Both non-surgical and surgical treatments have become more advanced. Surgery allows earlier return to full activity out of a boot but has the small risks of anaesthesia and a surgical incision. Re-rupture rate is marginally higher in non-surgically treated people.
For these reasons, both treatment options are discussed. In general, young active people do well with surgery and those with medical conditions are treated without surgery. Physiotherapy is recommended in all cases.
Non-surgical treatment of Achilles tendon rupture
Non-surgical treatment involves wearing a "moon-boot" 24 hours/day, initially with three wedges under the heel. This brings the tendon ends together, allowing healing. The wedges come out over six weeks and the boot comes off after ten weeks.
It is very important that the toes remain pointing down
at all times during the first three weeks after rupture. This must be remembered when putting on socks and washing.

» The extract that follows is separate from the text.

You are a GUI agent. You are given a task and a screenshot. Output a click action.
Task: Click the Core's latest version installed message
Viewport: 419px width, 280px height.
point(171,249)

Conversion to surgical treatment can occur if healing is not occurring.
Surgical treatment of Achilles tendon rupture
Achilles tendon repair surgery brings the ends of the tendon together with sutures. This is done using small incisions in most people.
A "moon-boot" is worn full time for six weeks then only to walk for two more weeks. Wedges under the heel come out over the first six weeks.
Untreated Achilles Tendon Rupture
If an Achilles tendon rupture is allowed to go untreated, most people will have significant leg weakness and wasting. Plastic splints or complex reconstructive surgery is required.